>> BEGIN TASK INPUT

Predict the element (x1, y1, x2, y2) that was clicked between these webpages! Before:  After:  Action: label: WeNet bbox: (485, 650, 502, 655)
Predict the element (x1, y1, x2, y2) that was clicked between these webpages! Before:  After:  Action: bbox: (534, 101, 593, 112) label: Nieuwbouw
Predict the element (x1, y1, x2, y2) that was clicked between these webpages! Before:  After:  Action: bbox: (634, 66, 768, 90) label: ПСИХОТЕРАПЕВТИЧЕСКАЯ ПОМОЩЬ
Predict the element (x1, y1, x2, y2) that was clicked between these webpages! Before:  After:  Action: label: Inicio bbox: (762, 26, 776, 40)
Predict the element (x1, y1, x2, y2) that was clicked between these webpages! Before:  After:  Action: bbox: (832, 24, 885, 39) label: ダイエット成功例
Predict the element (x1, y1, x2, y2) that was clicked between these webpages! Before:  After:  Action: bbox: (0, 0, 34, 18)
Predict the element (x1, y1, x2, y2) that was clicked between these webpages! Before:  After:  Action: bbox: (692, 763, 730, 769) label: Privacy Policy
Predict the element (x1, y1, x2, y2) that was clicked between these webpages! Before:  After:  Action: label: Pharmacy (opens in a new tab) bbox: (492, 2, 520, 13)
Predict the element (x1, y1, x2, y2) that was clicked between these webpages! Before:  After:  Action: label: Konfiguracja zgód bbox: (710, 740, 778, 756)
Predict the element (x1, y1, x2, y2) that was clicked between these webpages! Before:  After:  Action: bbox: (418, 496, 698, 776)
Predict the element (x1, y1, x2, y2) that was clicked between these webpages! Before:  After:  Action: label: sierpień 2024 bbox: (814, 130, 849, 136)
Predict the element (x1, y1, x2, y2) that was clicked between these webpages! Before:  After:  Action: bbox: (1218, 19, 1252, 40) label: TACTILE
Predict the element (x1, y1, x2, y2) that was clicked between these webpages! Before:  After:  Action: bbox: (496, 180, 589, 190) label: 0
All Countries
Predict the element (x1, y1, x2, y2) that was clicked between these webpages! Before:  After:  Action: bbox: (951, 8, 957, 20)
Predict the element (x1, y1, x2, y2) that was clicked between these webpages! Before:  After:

>> END TASK INPUT

THE PROBLEM: Give the lines from the first one through the line containing "40) label: TACTILE" again, substituting "web pages" for "webpages" and leaving everything else unchanged.

RIGHT ANSWER:
Predict the element (x1, y1, x2, y2) that was clicked between these web pages! Before:  After:  Action: label: WeNet bbox: (485, 650, 502, 655)
Predict the element (x1, y1, x2, y2) that was clicked between these web pages! Before:  After:  Action: bbox: (534, 101, 593, 112) label: Nieuwbouw
Predict the element (x1, y1, x2, y2) that was clicked between these web pages! Before:  After:  Action: bbox: (634, 66, 768, 90) label: ПСИХОТЕРАПЕВТИЧЕСКАЯ ПОМОЩЬ
Predict the element (x1, y1, x2, y2) that was clicked between these web pages! Before:  After:  Action: label: Inicio bbox: (762, 26, 776, 40)
Predict the element (x1, y1, x2, y2) that was clicked between these web pages! Before:  After:  Action: bbox: (832, 24, 885, 39) label: ダイエット成功例
Predict the element (x1, y1, x2, y2) that was clicked between these web pages! Before:  After:  Action: bbox: (0, 0, 34, 18)
Predict the element (x1, y1, x2, y2) that was clicked between these web pages! Before:  After:  Action: bbox: (692, 763, 730, 769) label: Privacy Policy
Predict the element (x1, y1, x2, y2) that was clicked between these web pages! Before:  After:  Action: label: Pharmacy (opens in a new tab) bbox: (492, 2, 520, 13)
Predict the element (x1, y1, x2, y2) that was clicked between these web pages! Before:  After:  Action: label: Konfiguracja zgód bbox: (710, 740, 778, 756)
Predict the element (x1, y1, x2, y2) that was clicked between these web pages! Before:  After:  Action: bbox: (418, 496, 698, 776)
Predict the element (x1, y1, x2, y2) that was clicked between these web pages! Before:  After:  Action: label: sierpień 2024 bbox: (814, 130, 849, 136)
Predict the element (x1, y1, x2, y2) that was clicked between these web pages! Before:  After:  Action: bbox: (1218, 19, 1252, 40) label: TACTILE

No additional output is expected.